AW: Lissa, what’s your relationship to golf?

LP: My perspective on golf has evolved over my lifetime. When I was young, I played for the first women’s Princeton volleyball team, and I grew up playing tennis and I ran half marathons. But golf? Are you kidding? That’s not a sport, right?

But then I was looking for a job at one point down here in San Diego, and TaylorMade Golf moved into town from Illinois. And I thought, that sounds more interesting than the computer company I’m working for. I ended up working at TaylorMade for a good eight, nine years. So, I knew golf as an industry person, working a variety of jobs in the marketing department. Then I met my husband there and we played a lot of golf together.

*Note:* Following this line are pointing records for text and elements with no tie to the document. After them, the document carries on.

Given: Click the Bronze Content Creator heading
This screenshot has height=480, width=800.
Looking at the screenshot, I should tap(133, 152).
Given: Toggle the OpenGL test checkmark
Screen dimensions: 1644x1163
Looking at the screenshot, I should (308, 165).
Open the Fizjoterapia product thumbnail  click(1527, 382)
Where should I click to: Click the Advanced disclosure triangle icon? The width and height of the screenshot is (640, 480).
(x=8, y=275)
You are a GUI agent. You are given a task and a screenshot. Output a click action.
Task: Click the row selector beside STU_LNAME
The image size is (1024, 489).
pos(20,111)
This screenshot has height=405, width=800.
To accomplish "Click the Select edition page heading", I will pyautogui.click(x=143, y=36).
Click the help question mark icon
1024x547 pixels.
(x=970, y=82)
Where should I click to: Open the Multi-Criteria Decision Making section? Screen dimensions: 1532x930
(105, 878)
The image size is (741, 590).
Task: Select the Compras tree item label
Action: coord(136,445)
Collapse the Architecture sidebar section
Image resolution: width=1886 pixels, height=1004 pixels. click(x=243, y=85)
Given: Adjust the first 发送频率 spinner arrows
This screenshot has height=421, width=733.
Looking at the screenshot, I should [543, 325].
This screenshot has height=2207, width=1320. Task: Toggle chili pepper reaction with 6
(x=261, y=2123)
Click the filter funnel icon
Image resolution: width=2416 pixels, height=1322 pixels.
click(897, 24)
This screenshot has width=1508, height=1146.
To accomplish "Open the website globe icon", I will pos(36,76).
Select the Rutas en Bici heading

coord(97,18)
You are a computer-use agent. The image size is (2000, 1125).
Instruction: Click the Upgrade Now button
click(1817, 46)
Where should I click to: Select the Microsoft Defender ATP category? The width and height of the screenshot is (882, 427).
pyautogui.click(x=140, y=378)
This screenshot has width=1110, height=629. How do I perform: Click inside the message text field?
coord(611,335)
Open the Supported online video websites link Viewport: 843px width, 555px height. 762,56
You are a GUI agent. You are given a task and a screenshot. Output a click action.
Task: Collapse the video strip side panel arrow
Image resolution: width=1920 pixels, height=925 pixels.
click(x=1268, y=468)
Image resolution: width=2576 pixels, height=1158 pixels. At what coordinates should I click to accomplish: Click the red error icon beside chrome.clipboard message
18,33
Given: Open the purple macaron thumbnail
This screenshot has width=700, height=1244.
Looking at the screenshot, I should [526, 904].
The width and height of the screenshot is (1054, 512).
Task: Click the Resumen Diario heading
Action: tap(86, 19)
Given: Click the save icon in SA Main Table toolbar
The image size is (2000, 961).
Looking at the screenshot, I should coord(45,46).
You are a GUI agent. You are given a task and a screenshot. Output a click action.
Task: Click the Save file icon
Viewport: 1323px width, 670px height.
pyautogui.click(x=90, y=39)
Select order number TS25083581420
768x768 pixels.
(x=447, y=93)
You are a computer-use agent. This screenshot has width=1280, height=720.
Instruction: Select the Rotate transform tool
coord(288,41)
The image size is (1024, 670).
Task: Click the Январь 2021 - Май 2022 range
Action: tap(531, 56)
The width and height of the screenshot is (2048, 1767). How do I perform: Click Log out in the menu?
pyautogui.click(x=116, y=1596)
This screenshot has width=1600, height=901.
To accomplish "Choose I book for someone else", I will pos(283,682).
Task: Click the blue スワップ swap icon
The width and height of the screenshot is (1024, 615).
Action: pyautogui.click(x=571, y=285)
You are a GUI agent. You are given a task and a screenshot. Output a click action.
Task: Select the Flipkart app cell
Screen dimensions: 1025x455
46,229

AW: When Jeremy was diagnosed, what did you do?

LP: I started looking for anyone who understood what I was going through, and they were really hard to find. I started thinking that I needed to create a foundation, which was more than I wanted to do. I just wanted to get help.

So, I created a website that would attract people, and then I would make friends. When Facebook came along, I made friends through Facebook, and all the while I was keeping track of people, thinking I needed to create a foundation.

AW: What happened next?

LP: I started looking around for the right organization to partner with and went down a few different paths until I found the United Mitochondrial Disease Foundation. The UMDF works on a lot of diseases, but not ours very much. I started partnering with them and created the LHON Project Fund at UMDF. That way, I didn’t have to create something on my own. I didn’t have to file taxes.

I have a healthy respect for what it takes to create and manage organizations. I didn’t want to worry about that. I wanted to worry about LHON and make money to cure it, work with the researchers, build the community, all that stuff.

AW: How have you used the MBA skills you learned at Anderson? Have you received support from the Anderson community?

LP: UCLA was definitely a team environment when I was there. You collaborated with a variety of people of different backgrounds to get something done together, and that’s kind of what I’m trying to do, working in situations where maybe you don’t have direct authority over anybody. No one reports to me. There’s no organizational hierarchy.

What I’m doing is being a jack of all trades and a little bit of everything. So it doesn’t hurt to have a solid business background and understanding of that world.

When I went to the luncheon for the Inspirational 100 Alumni, I was loving it because there was this table filled with social impact people, including Dr. Susan Love (’98), who were doing the kind of stuff I do. I was asking people how they do this or how they do that.

AW: What is your hope for the future?

LP: I hope others take what we’ve done and keep it going and create that structure so that it will live forever until LHON is completely cured. That’s what we’re trying to accomplish.

Thanks to another San Diego family that felt like we really do need to have our own foundation, we actually did create one. They wanted to bring my 15 years of experience together with their new energy and passion. So we do, as of very recently, have a nonprofit organization called LHON Collective.

I always feel great about the work. There’s no better work than what I do. I love it. I literally love it.

This interview was edited for length and clarity.